Saved entries
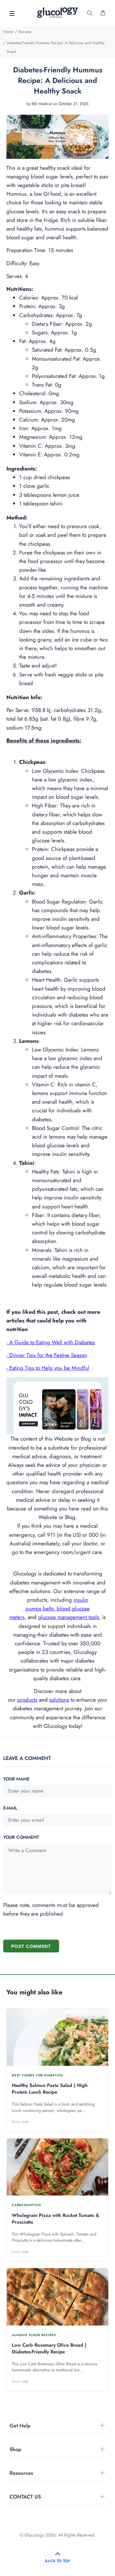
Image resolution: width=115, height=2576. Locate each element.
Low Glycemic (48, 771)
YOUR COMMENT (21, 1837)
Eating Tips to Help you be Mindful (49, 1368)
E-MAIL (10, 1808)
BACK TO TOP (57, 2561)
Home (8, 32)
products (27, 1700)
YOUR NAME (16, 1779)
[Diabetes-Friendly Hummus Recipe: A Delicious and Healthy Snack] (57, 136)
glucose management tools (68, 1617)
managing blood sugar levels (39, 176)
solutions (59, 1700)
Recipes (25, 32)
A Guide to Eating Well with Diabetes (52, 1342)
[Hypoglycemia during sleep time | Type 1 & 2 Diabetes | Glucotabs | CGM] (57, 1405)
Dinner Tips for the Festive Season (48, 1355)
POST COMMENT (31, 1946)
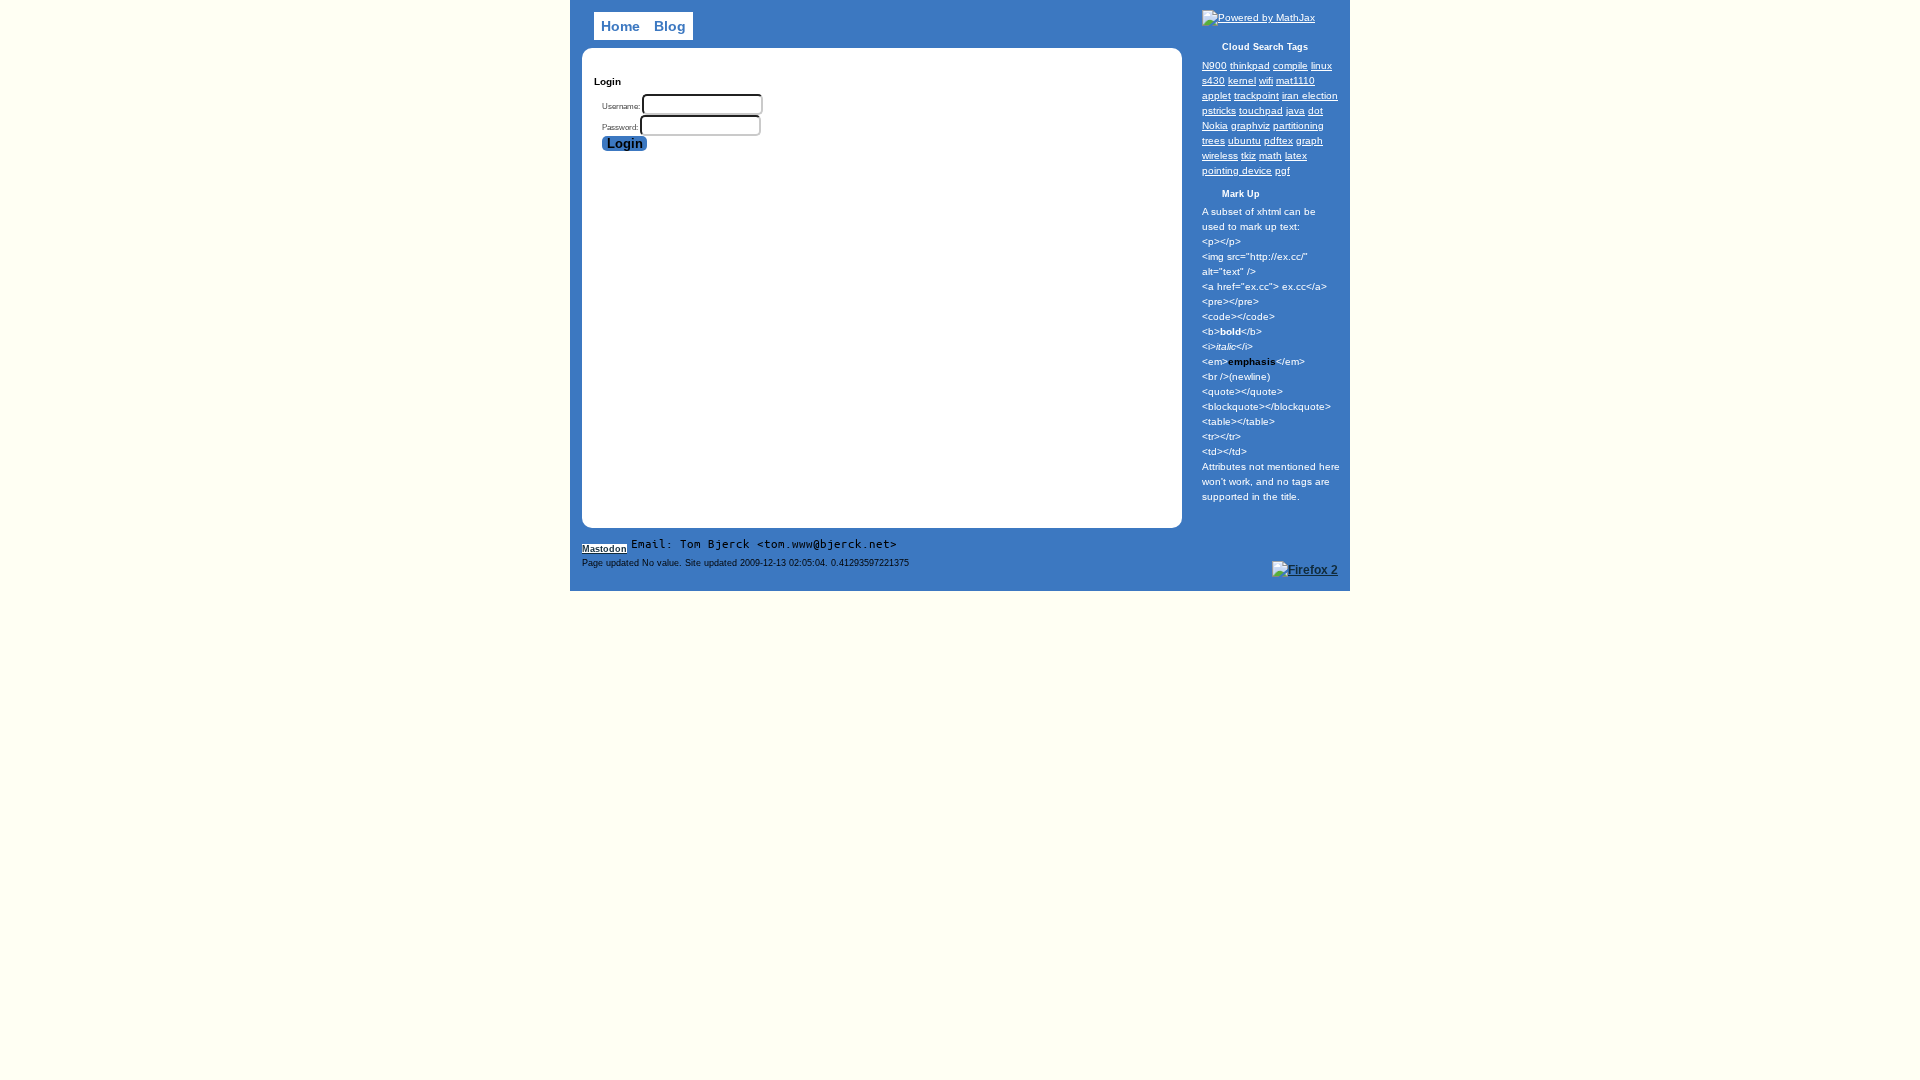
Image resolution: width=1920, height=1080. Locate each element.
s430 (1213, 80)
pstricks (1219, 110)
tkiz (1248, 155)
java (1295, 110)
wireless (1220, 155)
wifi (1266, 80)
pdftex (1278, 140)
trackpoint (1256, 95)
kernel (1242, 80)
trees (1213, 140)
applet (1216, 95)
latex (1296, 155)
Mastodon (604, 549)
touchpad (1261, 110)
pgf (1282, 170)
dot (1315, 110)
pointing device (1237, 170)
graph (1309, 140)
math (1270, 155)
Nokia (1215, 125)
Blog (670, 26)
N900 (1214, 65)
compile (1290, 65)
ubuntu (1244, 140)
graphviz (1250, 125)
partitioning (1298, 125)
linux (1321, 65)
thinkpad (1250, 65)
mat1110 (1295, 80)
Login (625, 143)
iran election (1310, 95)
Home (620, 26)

### TASK BRIEF
Leave out all pictures and retype precisely the lines that run from the line containing "products (27, 1700)" to the last line of the records.

### SOLVED PROBLEM
products (27, 1700)
YOUR NAME (16, 1779)
[Diabetes-Friendly Hummus Recipe: A Delicious and Healthy Snack] (57, 136)
glucose management tools (68, 1617)
managing blood sugar levels (39, 176)
solutions (59, 1700)
Recipes (25, 32)
A Guide to Eating Well with Diabetes (52, 1342)
[Hypoglycemia during sleep time | Type 1 & 2 Diabetes | Glucotabs | CGM] (57, 1405)
Dinner Tips for the Festive Season (48, 1355)
POST COMMENT (31, 1946)
Image resolution: width=1920, height=1080. Locate each element.
s430 (1213, 80)
pstricks (1219, 110)
tkiz (1248, 155)
java (1295, 110)
wireless (1220, 155)
wifi (1266, 80)
pdftex (1278, 140)
trackpoint (1256, 95)
kernel (1242, 80)
trees (1213, 140)
applet (1216, 95)
latex (1296, 155)
Mastodon (604, 549)
touchpad (1261, 110)
pgf (1282, 170)
dot (1315, 110)
pointing device (1237, 170)
graph (1309, 140)
math (1270, 155)
Nokia (1215, 125)
Blog (670, 26)
N900 (1214, 65)
compile (1290, 65)
ubuntu (1244, 140)
graphviz (1250, 125)
partitioning (1298, 125)
linux (1321, 65)
thinkpad (1250, 65)
mat1110 (1295, 80)
Login (625, 143)
iran election (1310, 95)
Home (620, 26)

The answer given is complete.